Cyberoam announced the Q1 2009 email threat report, in collaboration with partner Commtouch. While Conficker worm took the limelight, a key highlight is that attackers have reached new levels of sophistication in their social engineering techniques, using fear, emotion and security loopholes to perpetuate attacks.
Spammers tricked users on Facebook, Myspace, Twitter into divulging personal information. Exploiting users’ fear of finding scandalous images of themselves online, spammers sent wall posts proclaiming that such pictures have surfaced on Facebook. Also used on Facebook were desperate messages from friends supposedly in a financial bind. Users clicking on the link were taken to what looked like the Facebook login page, but actually it was an imposter site collecting usernames and passwords of unknowing users.
Spammers sent direct Twitter messages to users of blog posts and funny photos related to them. Security loopholes on Twitter like the use of TinyURL to replace long URLs with short ones to fit into Twitter’s 140 character limit meant that users did not know where the link led before they clicked.
Vice President-Product Management, Cyberoam, Abhilash Sonwane, said, “Attackers have confirmed once more that they work on both sides of the equation – user and the platform. They play on the emotions of users while exploiting loopholes on the platform being used. Used in combination, it is an effective way to propagate malware. While Cyberoam offers protection from evolving threats, we also recommend user education to effectively contain threats,” he added.
Blended threats created near perfect mirror sites and official looking emails from CNN and the US tax departments. While Google Docs was used to compromise ZDNet, spammers used “borrowed” images from legitimate sites like CBS and Pizza Hut in addition to masking their email addresses to bypass spam filters.

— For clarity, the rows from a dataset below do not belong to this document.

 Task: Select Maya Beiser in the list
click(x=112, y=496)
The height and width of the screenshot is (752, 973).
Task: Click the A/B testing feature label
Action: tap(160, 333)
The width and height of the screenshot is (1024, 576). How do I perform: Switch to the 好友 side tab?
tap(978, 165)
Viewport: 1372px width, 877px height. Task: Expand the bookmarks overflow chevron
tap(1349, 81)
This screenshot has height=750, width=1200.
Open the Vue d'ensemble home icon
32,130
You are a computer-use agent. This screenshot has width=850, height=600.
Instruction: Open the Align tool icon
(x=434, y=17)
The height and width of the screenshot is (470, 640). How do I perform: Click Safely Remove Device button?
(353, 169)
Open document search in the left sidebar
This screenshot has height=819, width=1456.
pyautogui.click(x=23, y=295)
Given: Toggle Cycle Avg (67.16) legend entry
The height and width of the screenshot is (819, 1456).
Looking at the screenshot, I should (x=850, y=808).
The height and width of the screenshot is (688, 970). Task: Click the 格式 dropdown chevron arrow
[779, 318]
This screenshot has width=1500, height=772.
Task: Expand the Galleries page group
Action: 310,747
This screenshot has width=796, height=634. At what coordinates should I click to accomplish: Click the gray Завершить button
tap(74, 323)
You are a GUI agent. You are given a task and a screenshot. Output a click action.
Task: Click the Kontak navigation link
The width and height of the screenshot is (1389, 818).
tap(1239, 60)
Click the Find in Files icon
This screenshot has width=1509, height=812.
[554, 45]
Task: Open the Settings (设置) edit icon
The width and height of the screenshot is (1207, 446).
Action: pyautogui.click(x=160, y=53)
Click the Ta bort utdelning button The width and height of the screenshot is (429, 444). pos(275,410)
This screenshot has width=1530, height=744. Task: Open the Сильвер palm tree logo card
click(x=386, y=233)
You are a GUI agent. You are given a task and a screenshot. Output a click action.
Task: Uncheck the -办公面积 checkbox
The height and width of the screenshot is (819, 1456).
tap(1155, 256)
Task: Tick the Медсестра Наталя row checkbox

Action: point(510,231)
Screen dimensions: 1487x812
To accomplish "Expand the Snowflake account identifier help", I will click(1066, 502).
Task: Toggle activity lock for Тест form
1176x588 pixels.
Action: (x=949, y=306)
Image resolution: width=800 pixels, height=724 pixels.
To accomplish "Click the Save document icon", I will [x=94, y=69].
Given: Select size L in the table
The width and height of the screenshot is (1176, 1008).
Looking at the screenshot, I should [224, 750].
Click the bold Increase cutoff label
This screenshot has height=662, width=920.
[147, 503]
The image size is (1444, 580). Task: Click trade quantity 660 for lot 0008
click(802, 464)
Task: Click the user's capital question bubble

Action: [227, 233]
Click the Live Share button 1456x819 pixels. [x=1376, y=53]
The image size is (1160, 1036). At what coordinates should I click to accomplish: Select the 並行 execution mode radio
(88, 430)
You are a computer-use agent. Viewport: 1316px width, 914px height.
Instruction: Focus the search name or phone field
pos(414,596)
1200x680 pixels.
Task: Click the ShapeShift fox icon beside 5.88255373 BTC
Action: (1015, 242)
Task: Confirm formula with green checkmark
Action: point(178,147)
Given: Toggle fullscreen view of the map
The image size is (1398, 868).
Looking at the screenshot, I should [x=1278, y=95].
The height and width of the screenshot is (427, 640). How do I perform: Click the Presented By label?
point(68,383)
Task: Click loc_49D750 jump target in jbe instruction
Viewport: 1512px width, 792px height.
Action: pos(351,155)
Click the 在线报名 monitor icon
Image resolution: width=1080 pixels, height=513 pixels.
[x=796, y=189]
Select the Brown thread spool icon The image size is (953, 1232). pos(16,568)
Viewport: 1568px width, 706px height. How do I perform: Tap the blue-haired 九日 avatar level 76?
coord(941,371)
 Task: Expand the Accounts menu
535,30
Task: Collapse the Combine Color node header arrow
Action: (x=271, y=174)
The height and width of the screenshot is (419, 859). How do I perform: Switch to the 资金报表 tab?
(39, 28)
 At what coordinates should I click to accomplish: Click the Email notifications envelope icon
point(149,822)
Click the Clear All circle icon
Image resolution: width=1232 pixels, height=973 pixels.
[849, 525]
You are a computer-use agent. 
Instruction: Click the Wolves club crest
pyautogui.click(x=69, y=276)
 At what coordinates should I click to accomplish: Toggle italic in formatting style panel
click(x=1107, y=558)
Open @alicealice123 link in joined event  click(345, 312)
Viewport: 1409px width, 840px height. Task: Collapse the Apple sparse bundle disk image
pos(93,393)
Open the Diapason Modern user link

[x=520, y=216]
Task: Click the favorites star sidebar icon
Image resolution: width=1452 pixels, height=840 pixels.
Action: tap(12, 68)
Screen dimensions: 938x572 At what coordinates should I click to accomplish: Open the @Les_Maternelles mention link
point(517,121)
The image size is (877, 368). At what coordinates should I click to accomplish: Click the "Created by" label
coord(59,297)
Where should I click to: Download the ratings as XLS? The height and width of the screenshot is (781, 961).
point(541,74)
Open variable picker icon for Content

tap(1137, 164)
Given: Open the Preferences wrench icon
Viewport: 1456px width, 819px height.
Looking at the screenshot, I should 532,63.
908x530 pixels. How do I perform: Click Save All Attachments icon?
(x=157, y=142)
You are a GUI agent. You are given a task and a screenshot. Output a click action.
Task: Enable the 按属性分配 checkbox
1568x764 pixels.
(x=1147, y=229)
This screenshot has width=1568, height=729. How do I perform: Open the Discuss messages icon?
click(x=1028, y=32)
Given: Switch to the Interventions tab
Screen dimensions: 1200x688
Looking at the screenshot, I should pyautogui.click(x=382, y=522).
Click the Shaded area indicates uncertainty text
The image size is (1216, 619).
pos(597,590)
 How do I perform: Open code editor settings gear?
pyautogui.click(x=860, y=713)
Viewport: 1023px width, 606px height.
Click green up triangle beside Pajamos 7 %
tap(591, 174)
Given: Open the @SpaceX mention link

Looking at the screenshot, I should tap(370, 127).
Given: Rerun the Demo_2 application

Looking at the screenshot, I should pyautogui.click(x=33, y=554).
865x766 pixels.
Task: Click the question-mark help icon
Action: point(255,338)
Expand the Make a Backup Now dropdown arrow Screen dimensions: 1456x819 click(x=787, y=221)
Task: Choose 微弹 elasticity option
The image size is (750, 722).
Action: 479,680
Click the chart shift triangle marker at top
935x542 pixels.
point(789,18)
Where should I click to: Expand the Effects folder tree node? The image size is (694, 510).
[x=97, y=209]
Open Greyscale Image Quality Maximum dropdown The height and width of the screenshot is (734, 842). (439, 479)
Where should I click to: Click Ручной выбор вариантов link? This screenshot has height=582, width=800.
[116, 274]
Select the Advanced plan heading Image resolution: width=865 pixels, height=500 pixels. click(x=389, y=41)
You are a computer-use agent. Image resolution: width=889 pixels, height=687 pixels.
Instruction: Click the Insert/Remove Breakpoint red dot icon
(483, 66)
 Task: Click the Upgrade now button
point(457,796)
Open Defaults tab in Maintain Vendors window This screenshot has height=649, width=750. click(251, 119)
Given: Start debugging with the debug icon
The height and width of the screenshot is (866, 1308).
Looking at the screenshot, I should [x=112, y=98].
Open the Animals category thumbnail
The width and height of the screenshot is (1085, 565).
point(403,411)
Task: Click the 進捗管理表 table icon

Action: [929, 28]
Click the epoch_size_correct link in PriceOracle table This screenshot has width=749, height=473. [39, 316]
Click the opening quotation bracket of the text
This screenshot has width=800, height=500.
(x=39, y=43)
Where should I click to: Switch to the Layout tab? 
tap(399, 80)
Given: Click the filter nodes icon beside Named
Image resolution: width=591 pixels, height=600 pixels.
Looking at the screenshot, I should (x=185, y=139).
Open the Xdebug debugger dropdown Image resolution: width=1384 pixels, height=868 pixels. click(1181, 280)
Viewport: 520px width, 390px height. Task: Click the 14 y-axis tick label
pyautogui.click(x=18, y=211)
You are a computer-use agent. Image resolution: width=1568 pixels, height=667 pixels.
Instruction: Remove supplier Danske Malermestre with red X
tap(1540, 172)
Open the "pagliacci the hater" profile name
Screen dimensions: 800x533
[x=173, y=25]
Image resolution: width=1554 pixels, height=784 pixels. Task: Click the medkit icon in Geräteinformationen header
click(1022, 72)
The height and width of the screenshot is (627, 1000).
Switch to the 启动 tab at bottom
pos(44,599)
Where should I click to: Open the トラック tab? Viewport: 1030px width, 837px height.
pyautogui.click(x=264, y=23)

Loan spam jumped from 3% of all spam messages in Q4 2008 to first place, with 28% of all spam messages this quarter, reflecting the global economic situation.
Cyberoam uses the Commtouch RPDTM technology to analyse large volumes of Internet traffic in real-time. Unlike traditional spam filters, it relies not on email content, but on message pattern enabling it to detect spam in any language and message format. Its language and content agnostic nature enables it to provide effective spam blocking capabilities. Cyberoam incorporates RPDTM within its unique Identity-based UTM appliances which show who is doing what in the network and enable the creation of policies based on the username rather than just IP addresses.